I was originally thinking that fixed mortgage rates were going to settle back down.  While this is still possible, I’m starting to question as to whether this will happen. It seems as though the bond market is preparing for full economic recovery.  If it turns out they jumped the gun, then it would just be a matter time before the trend reverses. Time will tell of course.

5 year fixed mortgage rates now range from 1.79% to 2.14%, which is at the same levels as they were last week.  If the bond yields continue to trend upward, then we’ll definitely see more upward movement to fixed rates.

 

Shorter Term Fixed Rates
This upward pressure on fixed rates applies to 5 year terms. Mortgage rate pricing is determined by the cost of funds to a mortgage lenders. When their cost goes up, they then need to increase their rates.  The same applies when their cost goes down of course.  While the cost of funds on 5 year terms has increased, there has been minimal change to shorter terms, meaning there are some great deals on shorter terms.

There was a time when shorter term fixed rates were lower than 5 year terms. This changed at the end of 2016 with the announcement of new mortgage regulations which shook up the mortgage industry and changed the way mortgages were priced. This led to 5 year rates being lower than shorter term options, which all but eliminated the demand for shorter term mortgages.

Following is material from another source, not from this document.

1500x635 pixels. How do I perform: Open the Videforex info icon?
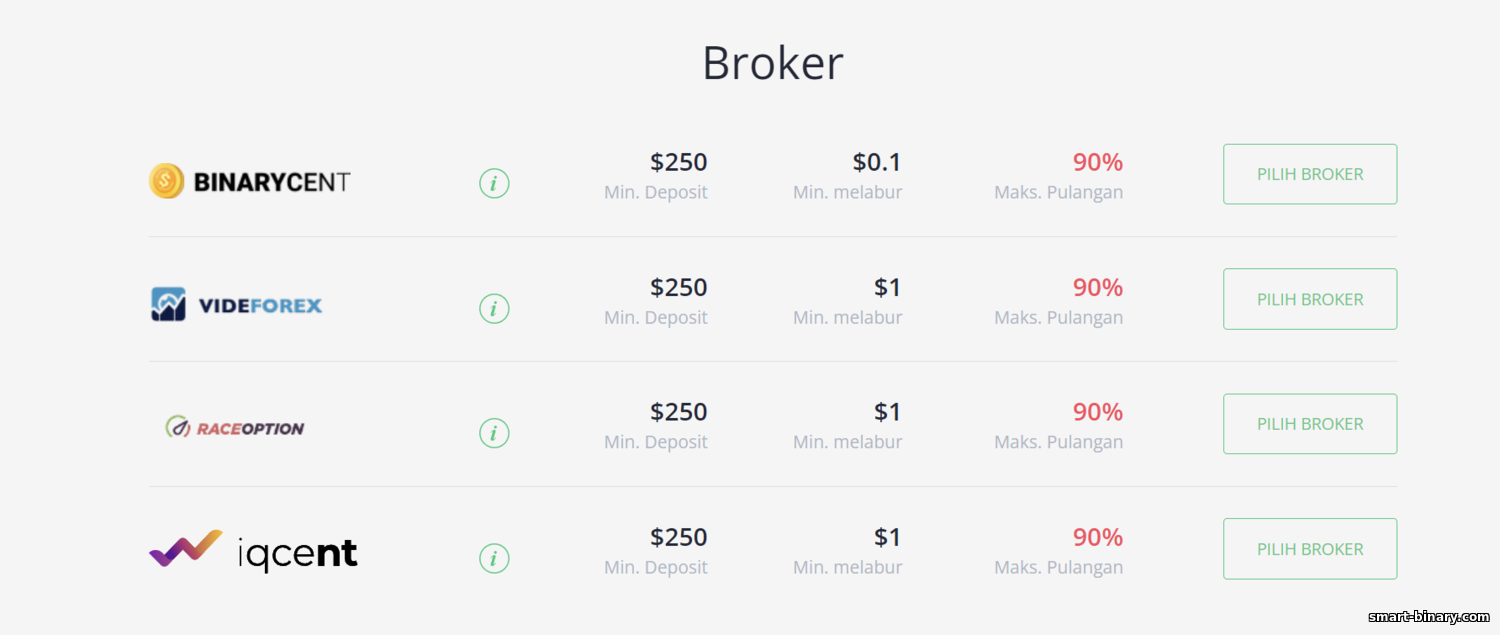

Fast forward five years today, and we’re once again seeing shorter term fixed options lower than their five year counterparts. They have become attractive once again with 3 year fixed rates as low as 1.44%* or 4 year fixed rates as low as 1.59%*.

 

Variable Rates Are King
While fixed mortgage rates rise, variable rate mortgages remain unchanged. The Bank of Canada is firm on their stance on maintaining the status quo until sometime in 2023.  While another rate cut is possible, I would say it’s unlikely.

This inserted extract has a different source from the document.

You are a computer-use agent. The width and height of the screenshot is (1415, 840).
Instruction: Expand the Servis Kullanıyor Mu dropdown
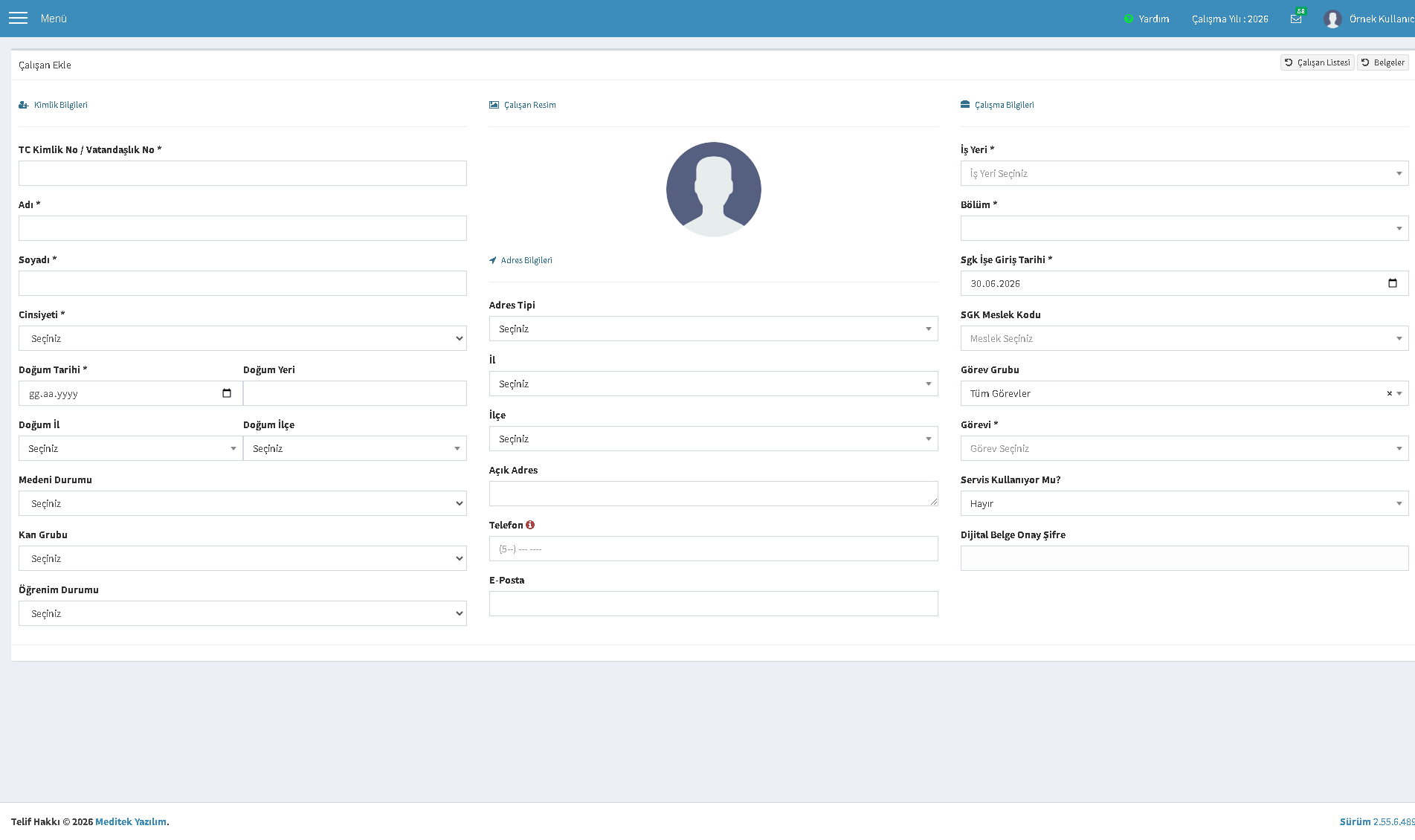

With fixed mortgage rates on the rise, variable rate mortgages are the most popular options these days.  The spread between 5 year fixed rates and 5 year variable continues to widen, which ranges from 0.59% to 0.80%, depending on your situation. We haven’t seen spreads this large in years, which gives you added protection against future rate increases. This larger spread would allow you to easily sustain multiple rate increases long the way. By the time the BOC starts to increase rates, you’ll have a very large head start.  Even if your variable rate climbs up over today’s lowest 5 year fixed rates, you would almost certainly still come out ahead.  It would just start to chip into your savings.  I’ll be speaking about this in detail in an upcoming blog.

 

The Future Of Prime Rate
Eventually, the Bank of Canada will need to increase rates. When they do, I would not expect anything too radical. Once our economy is well on its way to recovery, which is years down the road, we may see more frequent increases to prime rate. Remember that prime rate can float in either direction. If it increases a few times, this does not mean that there won’t be cuts to follow. There WILL be cuts again in the future. It’s just a matter of when.  Time will tell and anything can happen.

 

*The lowest mortgage rates are available for insured mortgages, or for those with 35% or greater down payment or equity. Original purchase price must be under $1 million, OR home must have been purchased prior to November 30, 2016.  (some exceptions apply).